Tired, several hours later, you decide to sleep. Floating away into dreamland you find yourself floating around all the changes in the texts, your accidental mistakes vs ones your never realized were wrong haunting yourself all the way till you wake up. 

Another day another draft – the new anthem of your life! 

STOP! You decide since you are working so hard you must plan celebrations after quals! Some visit new cities while others choose to staycation in SF. So many exciting choices!  You open your messages and scroll past the invites you have had turn down thanks to chorcrastinating. Fueled by the ambition to find your past life again, you feverishly starting typing. 

After several meetings with your PI, you finally find yourself ready to send it to your committee. You mentally prepare yourself for their feedback – remind yourself that when you met with them, they also thought your project was a good idea! That’s still true…right? So, you can always use that if they now changed their mind. With a lot of doubts and concerns in your mind, you press send. Off goes your proposal to your committee members inbox. Your project proposal – your big thought child – your academic soul -now lives in their inbox!

You wait and wait and wait. Well you do have to prepare for the actual presentation. Ready to do a mock with your lab? No! But you have to do it anyways. It should really be called a Roast. You find senior graduate students, old lab mates, your cohort members, members from your committee members labs and basically anyone who is a part of your academic life and choose another time for a mock. Another mock with your lab. A mock to mock yourself? 

You catch a glimpse of your committee member walking in the corridor. Share your comments please! you mumble knowing that they can never hear you.

Fret and worrying about what you know and what you don’t. It’s time for a mock. People ask great questions. The only teeny tiny problem was that you are the person with a marker who now needs to know the answers. A few I’ll look that up! or That’s a great point, I’ll read about it.  later, you find yourself done with the mock. Exhausted but done! So much more to read but you did know something! Didn’t someone tell you at some point that a mock with your lab is almost always worse than the real thing. You treat yourself to another overpriced latte and make your way to the next mock, a bit more prepared this time. 

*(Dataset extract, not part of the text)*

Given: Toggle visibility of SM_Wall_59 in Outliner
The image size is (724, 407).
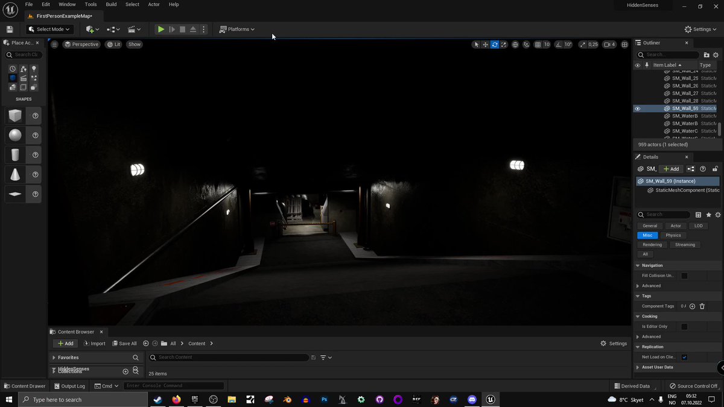Looking at the screenshot, I should tap(637, 109).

Stil no comments yet but you ask to meet with the committee members-after all not too long to go for the great quals. They reply to this email! You feel lucky yet unlucky because still no comments. Wearing your project proposal (a grad student’s heart) on the skin, you head into the meeting. They seem excited about it but raise a few good points. You jot them down and make a mental note to go to your PI with these points. Feeling encouraged but just a little bit more scared you walk away to prepare more. 

Then comes the day! The day on your calendar, your friends and family’s calendar – the QUALS and the after PARTY day!

On your marks, Set, GO!

2 painful hours (that seemed like minutes) later, you emerge.

Victorious. Exhausted. Happy! 

Celebrations ensue and off you are to the valley of hope and despair AKA third year of grad school! And Candidacy land! 

It’s been so hard to see yourself here but it did happen! 

Author promises that this piece was not written as an alternative to working on their proposal. (Okay, maybe just a little).